Exercise aim >> Scan the records for lines with the string "Facebook". Say how many there are, and add nothing.

----- Provided data

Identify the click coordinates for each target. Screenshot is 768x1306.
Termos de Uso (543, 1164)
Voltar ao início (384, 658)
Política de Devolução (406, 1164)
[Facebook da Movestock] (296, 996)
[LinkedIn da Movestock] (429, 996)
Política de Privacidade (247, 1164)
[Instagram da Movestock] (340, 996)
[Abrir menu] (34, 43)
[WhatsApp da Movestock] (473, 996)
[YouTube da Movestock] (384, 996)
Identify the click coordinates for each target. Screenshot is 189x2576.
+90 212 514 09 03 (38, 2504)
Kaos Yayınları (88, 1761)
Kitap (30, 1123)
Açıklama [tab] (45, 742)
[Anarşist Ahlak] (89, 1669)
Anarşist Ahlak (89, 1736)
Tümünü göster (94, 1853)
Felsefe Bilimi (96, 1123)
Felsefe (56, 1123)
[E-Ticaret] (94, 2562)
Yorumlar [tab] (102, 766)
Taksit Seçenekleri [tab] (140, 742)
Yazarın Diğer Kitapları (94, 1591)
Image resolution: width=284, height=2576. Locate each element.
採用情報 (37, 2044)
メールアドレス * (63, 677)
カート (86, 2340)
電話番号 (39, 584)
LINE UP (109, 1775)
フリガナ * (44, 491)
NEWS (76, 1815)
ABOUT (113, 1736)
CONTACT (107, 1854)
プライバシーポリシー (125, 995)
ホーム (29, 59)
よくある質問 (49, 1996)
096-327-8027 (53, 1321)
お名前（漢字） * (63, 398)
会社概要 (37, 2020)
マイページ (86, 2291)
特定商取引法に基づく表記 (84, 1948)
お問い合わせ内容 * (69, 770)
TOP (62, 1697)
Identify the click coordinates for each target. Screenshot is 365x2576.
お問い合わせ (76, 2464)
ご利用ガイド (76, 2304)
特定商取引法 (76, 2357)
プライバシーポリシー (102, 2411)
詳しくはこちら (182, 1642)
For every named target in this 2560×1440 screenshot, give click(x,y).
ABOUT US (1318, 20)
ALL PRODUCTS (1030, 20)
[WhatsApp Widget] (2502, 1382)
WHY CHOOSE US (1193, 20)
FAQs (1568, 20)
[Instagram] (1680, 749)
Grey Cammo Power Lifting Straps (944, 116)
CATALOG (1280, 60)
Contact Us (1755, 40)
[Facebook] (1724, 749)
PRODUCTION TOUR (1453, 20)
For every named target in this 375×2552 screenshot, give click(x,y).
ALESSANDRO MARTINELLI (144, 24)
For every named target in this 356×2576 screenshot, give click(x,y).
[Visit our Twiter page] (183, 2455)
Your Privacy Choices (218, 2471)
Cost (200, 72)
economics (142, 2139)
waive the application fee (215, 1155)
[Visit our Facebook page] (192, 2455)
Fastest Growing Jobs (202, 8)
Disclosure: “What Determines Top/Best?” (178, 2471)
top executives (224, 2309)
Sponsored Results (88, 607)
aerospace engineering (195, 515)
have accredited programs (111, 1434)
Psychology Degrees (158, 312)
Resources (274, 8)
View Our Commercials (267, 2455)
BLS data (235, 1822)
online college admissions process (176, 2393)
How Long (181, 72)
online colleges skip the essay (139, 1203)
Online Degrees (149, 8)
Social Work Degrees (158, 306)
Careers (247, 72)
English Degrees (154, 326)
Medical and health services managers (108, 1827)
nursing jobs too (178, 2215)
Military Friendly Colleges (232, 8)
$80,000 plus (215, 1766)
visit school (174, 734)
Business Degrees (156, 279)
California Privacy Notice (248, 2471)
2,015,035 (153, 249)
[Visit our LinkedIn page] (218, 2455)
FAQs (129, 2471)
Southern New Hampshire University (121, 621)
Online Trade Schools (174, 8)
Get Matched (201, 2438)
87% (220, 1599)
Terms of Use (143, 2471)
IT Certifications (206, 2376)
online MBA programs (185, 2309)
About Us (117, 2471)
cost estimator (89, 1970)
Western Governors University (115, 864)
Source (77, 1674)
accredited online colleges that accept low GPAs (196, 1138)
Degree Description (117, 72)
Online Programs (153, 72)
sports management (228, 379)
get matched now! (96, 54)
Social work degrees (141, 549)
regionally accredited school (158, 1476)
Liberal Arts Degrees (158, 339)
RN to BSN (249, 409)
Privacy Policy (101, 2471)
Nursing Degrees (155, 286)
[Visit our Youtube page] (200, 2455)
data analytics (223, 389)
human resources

----------

Exercise answer >> 3